> OBJECTIVE A
In the researcher profile, write out everything from "I received my" down to "large language models.", substituting "cross-modal" for "multimodal".
> OBJECTIVE B
Answer these questions about the researcher profile:
(i) Who leads the Explainable Machine Learning group?
(ii) At which university was the researcher's PhD obtained?
(iii) Which two areas do the multimodal AI systems in the researcher's work bridge?

> READING PASSAGE
^^^^

Computer Vision & ML Researcher

I am a Postdoctoral Researcher in the Explainable Machine Learning group at TU Munich and Helmholtz Munich, led by Prof. Zeynep Akata.

I received my PhD (Magna Cum Laude) from the Computer Vision Group at the University of Freiburg, under the supervision of Prof. Thomas Brox. Previous website.

Research Interests

My research focuses on building and evaluating multimodal AI systems that bridge vision and language. I am particularly interested in how vision-language models understand and represent visual content — from open-vocabulary recognition and attribute detection, to human-aligned evaluation of generative models, to inference-time analysis of multimodal large language models.

^^^^

> MATERIAL
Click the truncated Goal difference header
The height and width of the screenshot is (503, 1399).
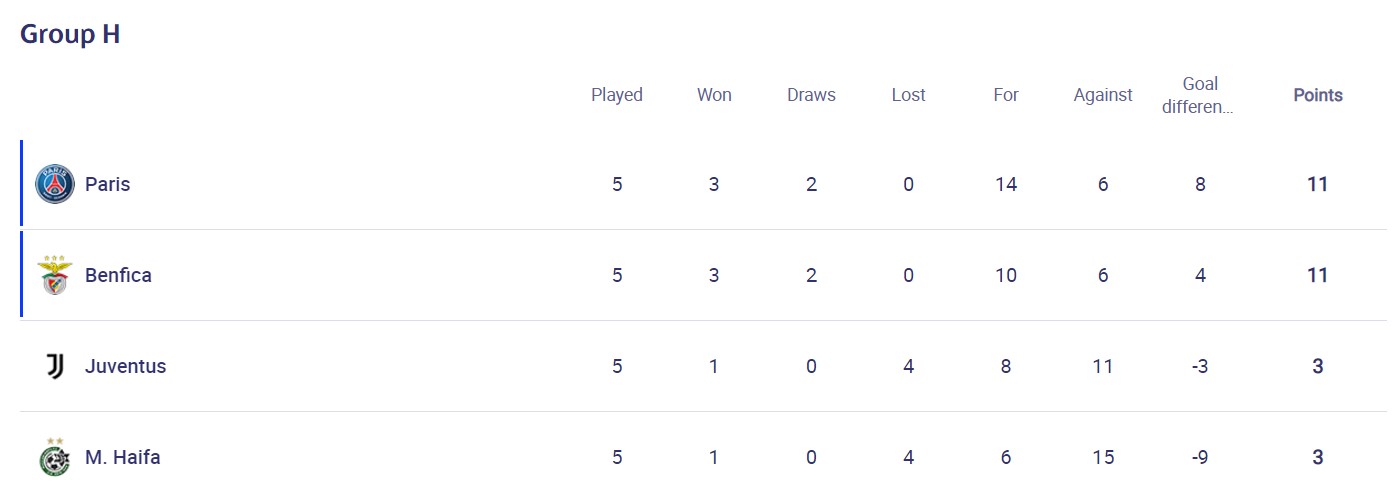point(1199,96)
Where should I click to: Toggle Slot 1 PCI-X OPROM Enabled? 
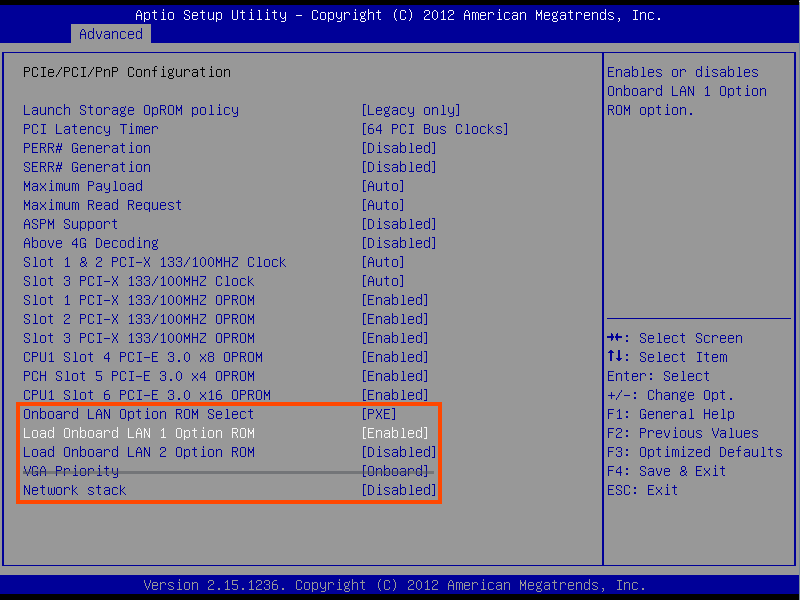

^^^^

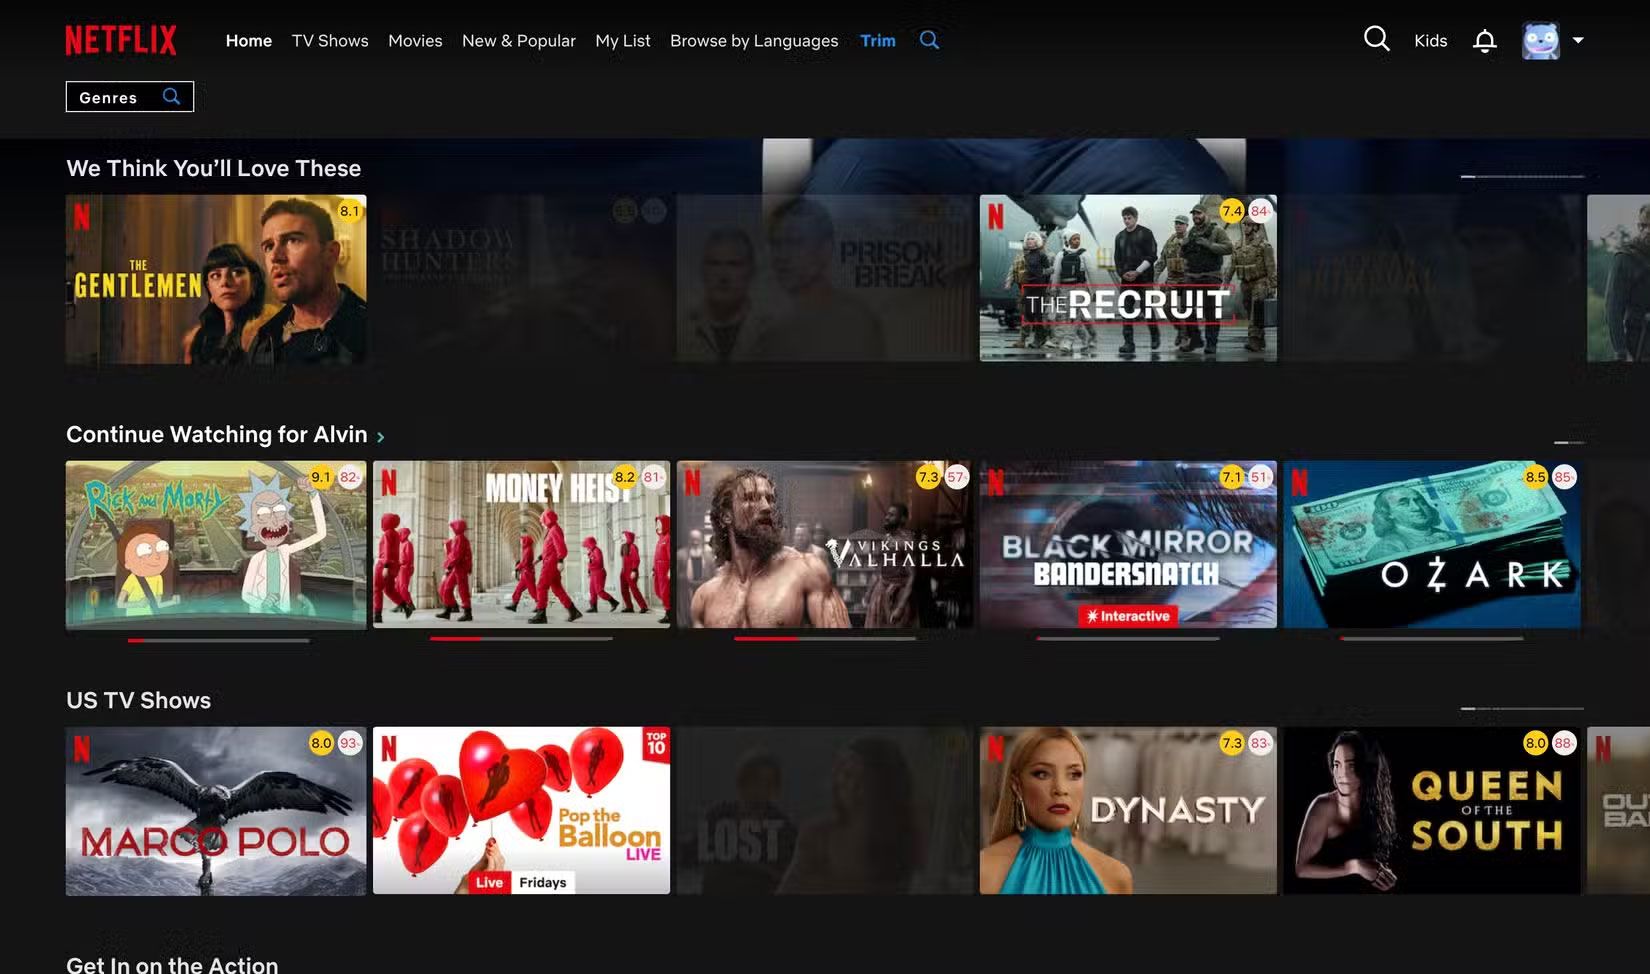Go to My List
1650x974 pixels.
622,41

^^^^

> FULL SOLUTION A
I received my PhD (Magna Cum Laude) from the Computer Vision Group at the University of Freiburg, under the supervision of Prof. Thomas Brox. Previous website.

Research Interests

My research focuses on building and evaluating cross-modal AI systems that bridge vision and language. I am particularly interested in how vision-language models understand and represent visual content — from open-vocabulary recognition and attribute detection, to human-aligned evaluation of generative models, to inference-time analysis of cross-modal large language models.

> FULL SOLUTION B
(i) Prof. Zeynep Akata
(ii) The University of Freiburg
(iii) Vision and language